Strategic Space

India-Russia Nuclear Vision Statement: See that it Delivers

15 Dec, 2014    ·   4775

Dr. Manpreet Sethi analyses the India-Russia Strategic Vision for Strengthening Atomic Energy Cooperation, signed on 11 December, 2014

Manpreet Sethi
Manpreet Sethi
Distinguished Fellow at CAPS
As expected, Russian President Valdimir Putin and Indian Prime Minister Narendra Modi covered all the usual areas of cooperation during the former’s visit to New Delhi on 11 December, 2014. Russia has been India’ close partner over decades and the latter has reiterated the importance of the relationship in contemporary times too. The Druzhba Dosti Vision Statement (VS) covers the period of the next decade, anchored in a special strategic partnership.

Obviously, the nuclear component of this relationship, which traverses the entire range of activities from fuel fabrication to plant decommissioning, is especially noteworthy. Building on the agreements signed by both in 2008 and 2010, the 2014 Strategic Vision for Strengthening Atomic Energy Cooperation envisages the construction of a dozen nuclear power reactors over the next 20 years. It may be recalled that Kudankulam (KK) 1, India's first Russian reactor, attained full-rated power in 2014, and KK 2 is nearly ready too. Meanwhile, a General Framework Agreement was signed in April 2014 for the construction of KK 3 and 4 at the same site.

The next tranche of Russian nuclear reactors will require fresh site(s). The 2014 nuclear cooperation VS mentions that the construction of future nuclear plants would take into account “India’s demand for power, the then available nuclear technologies including those that may be developed jointly, mutually acceptable technical and commercial terms, and the prevalent electricity tariffs.” Evidently and wisely, a lot has been left to the consideration of factors prevalent in the future.

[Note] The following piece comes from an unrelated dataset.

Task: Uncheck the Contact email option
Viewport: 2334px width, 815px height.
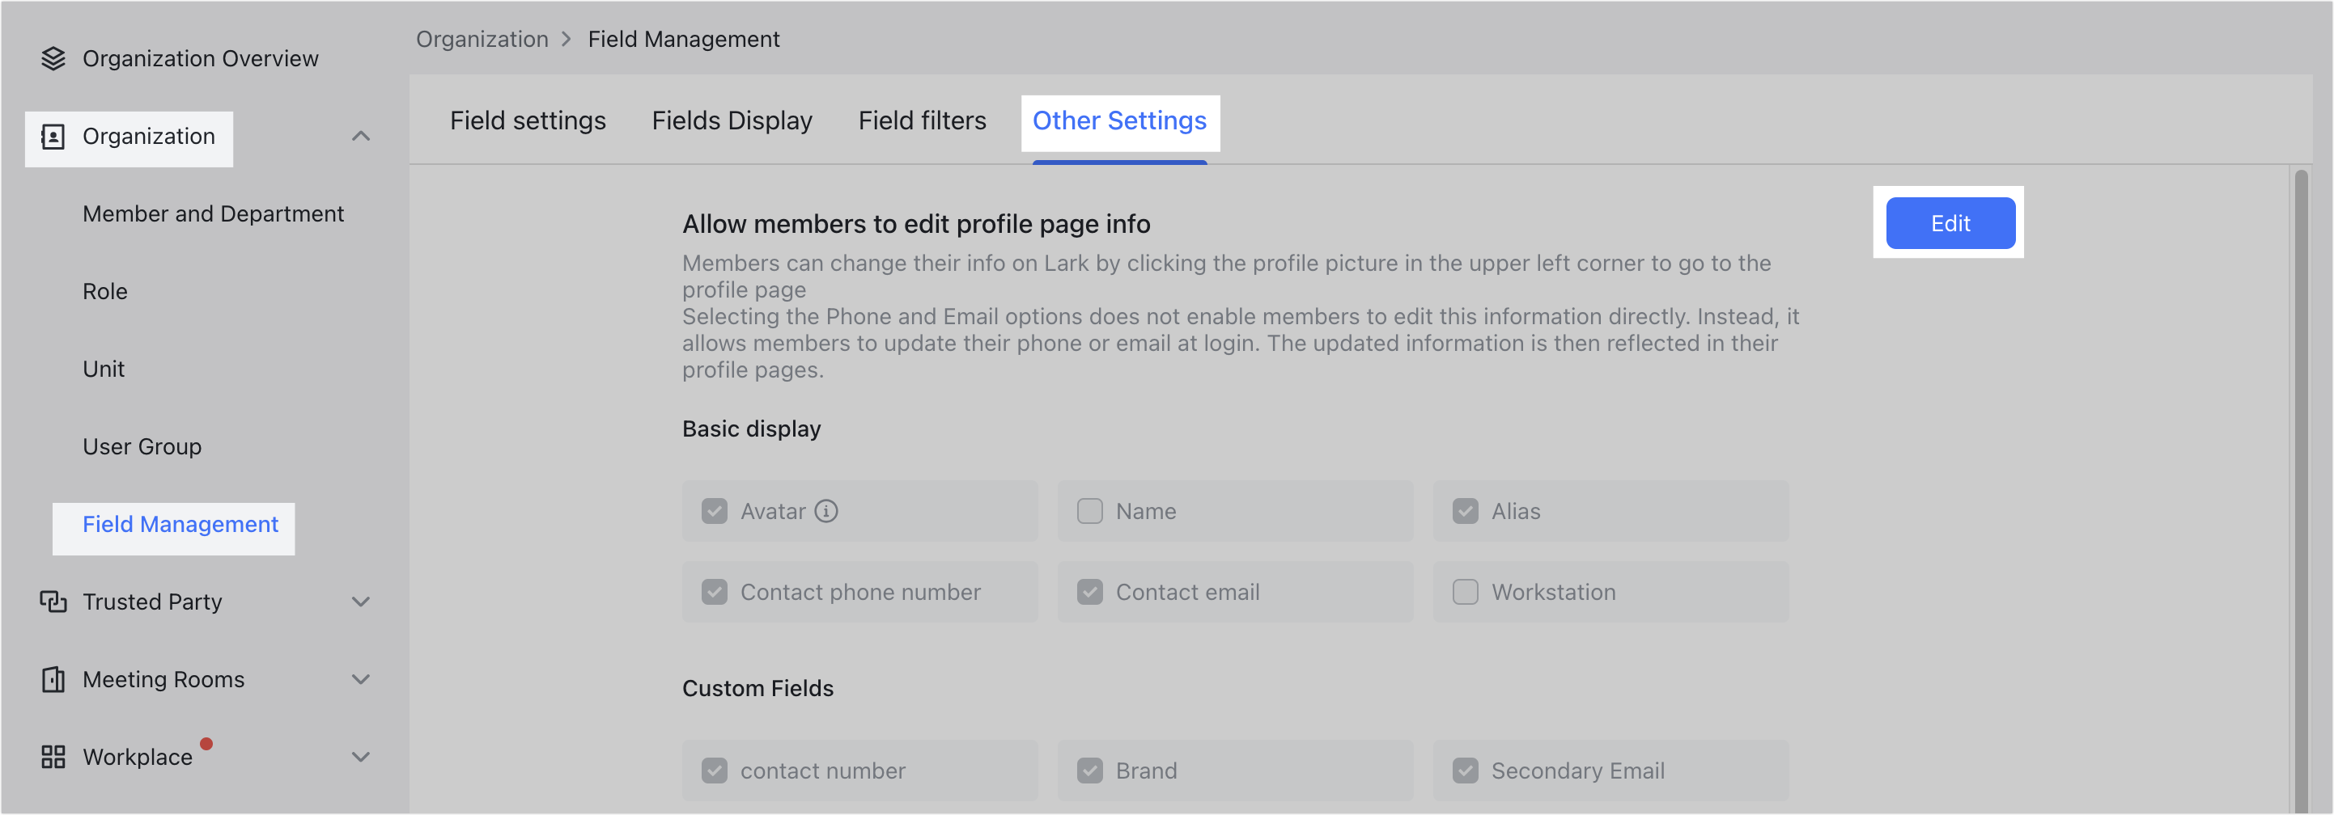Action: pyautogui.click(x=1089, y=592)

The Agreement also emphasises the involvement of Indian suppliers of manufacturing equipment, fuel assemblies and spares for Russian reactors to be constructed in India. Indeed, one of the hallmarks of India's decision to import reactors from the international nuclear market has been the insistence on including a large local component into their construction. Even before Modi vocalised ‘Make in India’, the nuclear sector has always been bound by this dictum. In fact, until 2008, it did not have the option of foreign material, technology or components. Retaining that focus while realising the ambitious national nuclear expansion plans would certainly open employment opportunities for the millions of young engineers and technicians passing out of the Indian education system annually. In fact, another important aspect of the VS in this context is the prospect of exploring “opportunities for sourcing materials, equipment and services from Indian industry for the construction of the Russian-designed nuclear power plants in third countries.”

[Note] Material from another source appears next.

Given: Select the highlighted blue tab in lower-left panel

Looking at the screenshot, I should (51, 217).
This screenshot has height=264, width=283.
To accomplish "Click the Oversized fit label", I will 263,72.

Given that the Russian nuclear industry is keen on exports, this would enhance the capability and capacity of the Indian nuclear industry through necessary transfer of technology.

The Statement also mentions joint extraction of natural uranium through technical cooperation in mining activities, “within their own territories and in third countries.” This would be significant for India if it is to fulfill its nuclear expansion ambitions without having to worry about the availability of fuel.  At the same time, collaboration on radioactive waste management, research and development on fusion reactors etc. are all forward-looking aspects of the VS.

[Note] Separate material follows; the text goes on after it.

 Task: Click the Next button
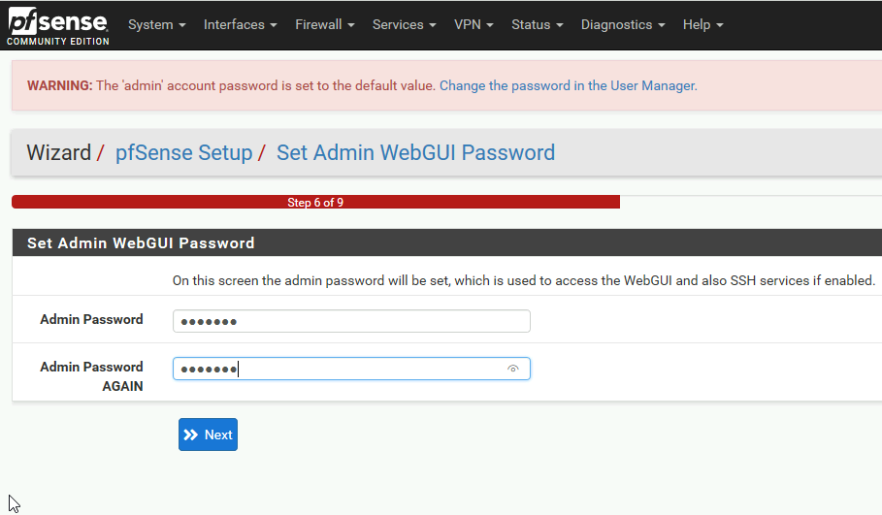pyautogui.click(x=208, y=435)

So, what stands in the way of realising the potential of the vision of the statement? A few issues must be given due consideration. First, the identification of fresh site(s) for the new Russian reactors may not be as easy as it sounds. Given that public acceptance issues have acquired a worrisome dimension in the post-Fukushima environment, the acquisition of necessary land will call for much greater investment, and not just monetary, by the nuclear establishment to reach out to the constituencies to inform and educate them with the objective of winning them over.

Second, the Indian nuclear liability law will require amendments to become palatable to the nuclear industry anywhere, at home or abroad. While rather cryptically, Russian government officials have “in principle” agreed to the Indian nuclear liability law, this has been done after factoring in the costs involved in the process. According to some reports, the first and second units of the Kudankulam nuclear power plants had cost India $1 billion each, but new units will cost triple the amount in view of India's nuclear liability law. Even if this may be an exaggeration, it must not be forgotten that any nuclear industry, including Russian, is in the business of doing business. The cost will be handed down to India only.

In such a situation, critics of nuclear power will jump at the opportunity to drum up opposition to construction of new nuclear plants on the ground of the high costs. Economics of nuclear reactors has always been a matter of concern. In the past, the Nuclear Power Corporation of India Ltd. has contended that its Pressurized Heavy Water Reactors have been comparable in cost to other sources of electricity. But, a high cost of imported reactors, owing to the nuclear liability law imposing a huge burden on any nuclear industry, would put a black mark against nuclear power.

Therefore, it would be a good idea to take a fresh look at the issue so as to be able to make use of the opportunities that have opened up for India in the field of international nuclear commerce. Amendment of the law is not to appease outsiders but to make nuclear power an implementable viable option for India itself.